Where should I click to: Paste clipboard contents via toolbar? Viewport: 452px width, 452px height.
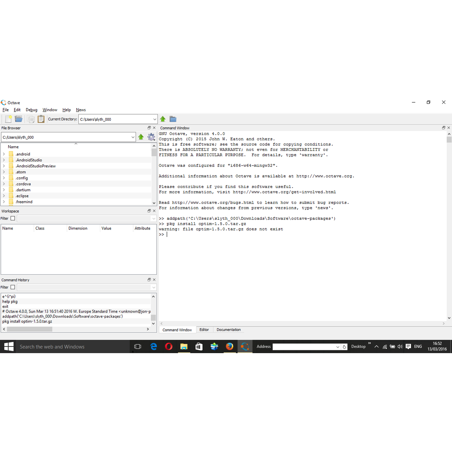[x=41, y=119]
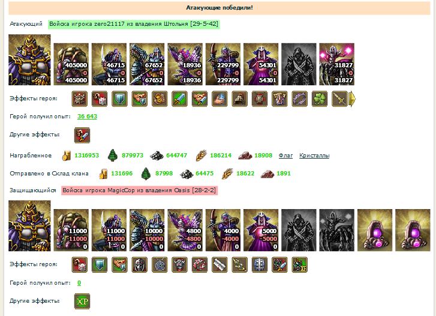Click the four-leaf clover hero effect icon
Viewport: 436px width, 316px height.
(x=320, y=99)
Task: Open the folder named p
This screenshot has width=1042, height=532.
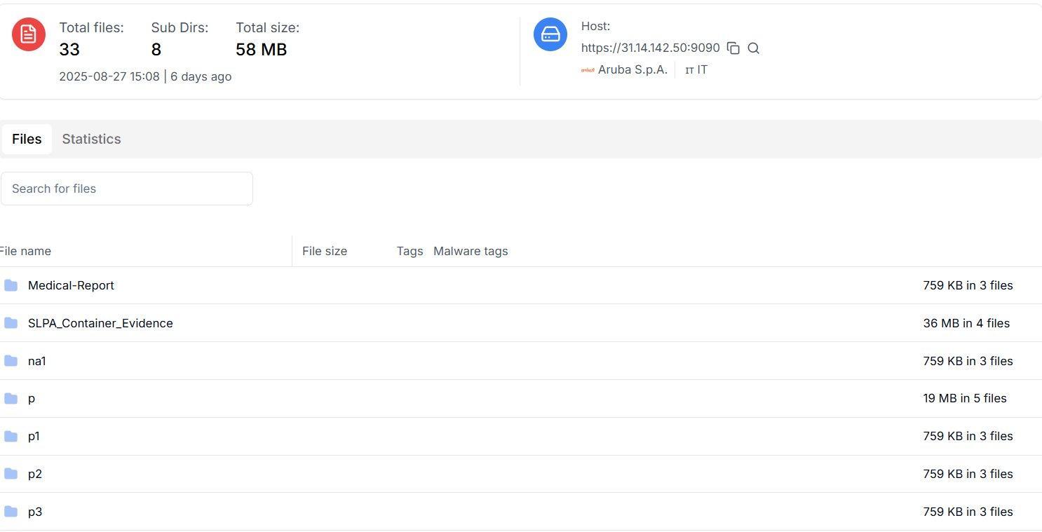Action: tap(32, 398)
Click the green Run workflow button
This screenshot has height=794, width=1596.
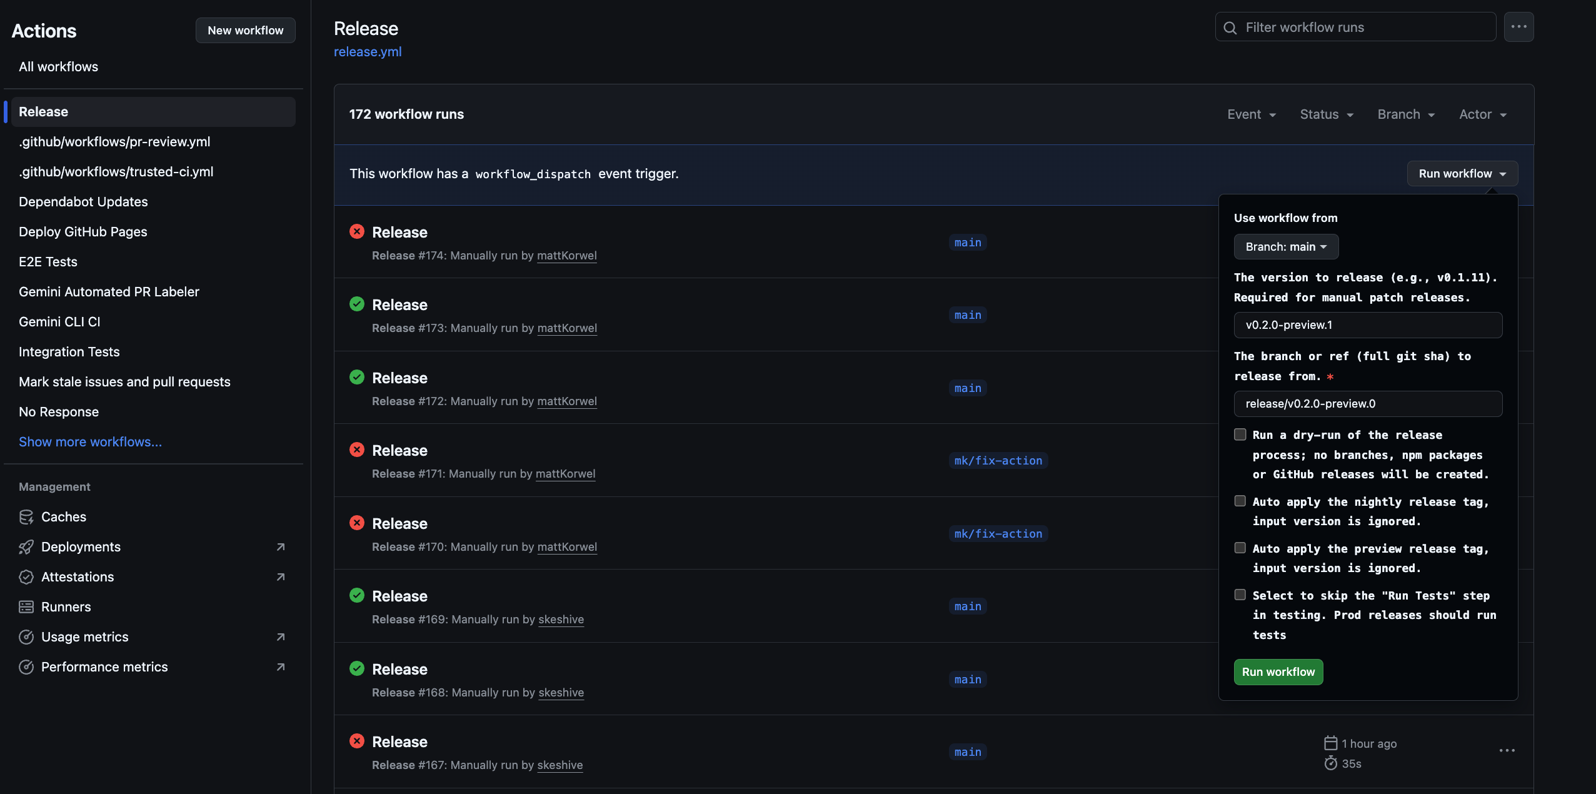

━━━━━━━━

* AUFGABE *
Zähle die Zeilen der Einträge oben, in denen die Zeichenfolge „width“ vorkommt, und gib nur die Anzahl an. Groß- und Kleinschreibung muss dabei übereinstimmen.

* LÖSUNG DER AUFGABE *
4